Mais un élément supplémentaire qui montre la formation d’un canon déjà au deuxième siècle se trouve dans l’existence de manuscrits qui rassemblent plusieurs textes en un seul livre, ou codex. Michael Kruger, professeur du Nouveau Testament et du christianisme primitif au Séminaire Réformé de Charlotte aux États-Unis, parle du fait que les chrétiens ont adopté le format codex (ancêtre du livre) avant tout le reste de l’Antiquité, qui utilisait encore les rouleaux, au point où certains historiens ont commencé à croire que le livre était une invention chrétienne. La question du pourquoi est intéressante. Il soutient, à la suite d’autres académiques, que cela permettait aux chrétiens de transporter des collections de textes néotestamentaires reliés ensembles. 

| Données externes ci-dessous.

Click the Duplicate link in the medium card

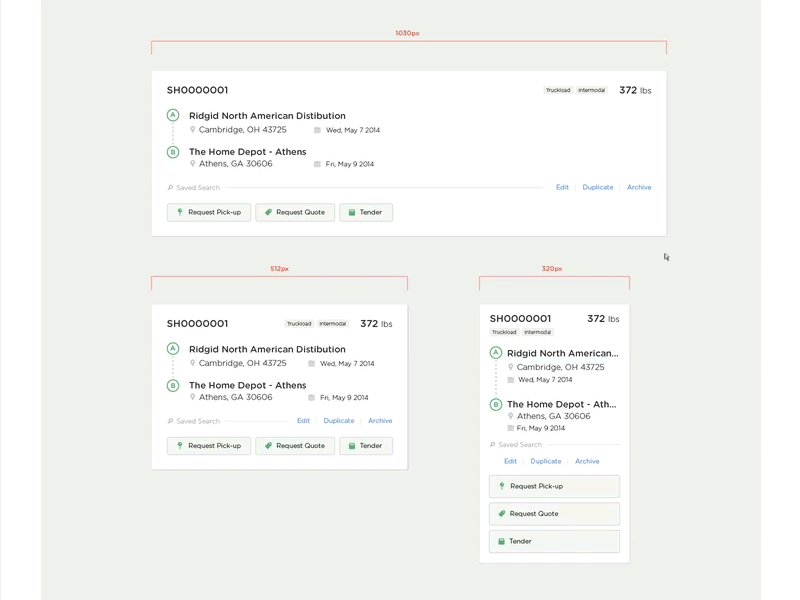[339, 421]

Nous savons déjà que les Pères de l’Église connaissaient les quatre évangiles et les citaient, et de même pour les lettres de Paul, mais avec ces codex, nous avons des preuves physiques de leur reliure ! C’est le cas pour les Évangiles, avec des papyrus comme P75 qui contient des portions de Luc et de Jean et P45, “daté env. 250, qui contient tous les quatre Évangiles canoniques […], qui sont suivis du livre des Actes.” (Kruger, p.240) Pour Paul, il existe également des preuves similaires, avec le Papyrus 46, qui contient 8 des lettres de Paul ainsi qu’Hébreux, qui est placée droit derrière Romains (Kruger, p.242). 

Malgré les difficultés et les persécutions que les chrétiens subissaient au deuxième siècle, ils étaient déjà en train d’utiliser des technologies avancées afin de réunir leurs textes importants !

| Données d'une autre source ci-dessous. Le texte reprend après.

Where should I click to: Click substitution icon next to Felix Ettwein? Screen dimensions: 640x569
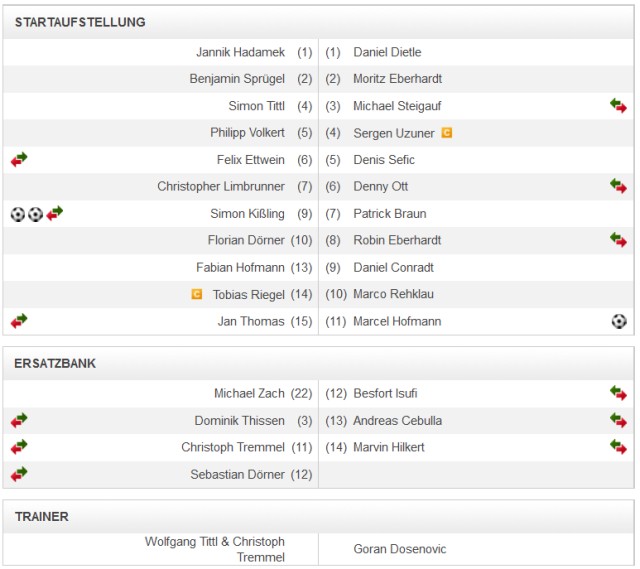19,160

Kruger dénonce encore l’idée que les “évangiles apocryphes” auraient eu par le passé la même valeur que ceux canoniques avec ce fait: “Nous n’avons pas un seul exemple où un évangile apocryphe est relié aux Évangiles canoniques au sein d’un seul manuscrit.” (p.242)

Conclusion

Nous voyons donc à travers les preuves manuscrites et les déclarations des Pères anciens, ainsi que du fragment de Muratori, que le canon s’est formé très tôt et qu’au IIème siècle il existait déjà un noyau dur canonique, qui même sans être complet, contenait déjà les documents les plus souvent utilisés aujourd’hui dans les églises. Cette liste, ainsi que celle des livres sur lesquels il y avait débat, nous sont d’ailleurs données sans ambage par Eusèbe de Césarée au début du quatrième siècle : les quatres Évangiles, Actes, les lettres de Paul, Hébreux, 1 Jean, 1 Pierre et l’Apocalypse. Les livres sur lesquels il y avait encore quelques désaccords étaient Jacques, Jude, 2 Pierre ainsi que 2 et 3 Jean (Kruger, p.266-67). Mais avant même de parler des livres hérétiques, dont le contenu était considéré aberrant, il y avait des livres appréciés mais néanmoins rejetés, car non apostoliques: Le Pasteur d’Hermas et L’épître de Barnabas. Nous pourrions encore continuer en parlant d’autres sources, mais cet article est suffisamment long. Dans le prochain article de cette série, nous montrerons que les Écritures elles-mêmes attendaient d’être complétées et que les textes chrétiens se voyaient comme l’accomplissement de cette attente.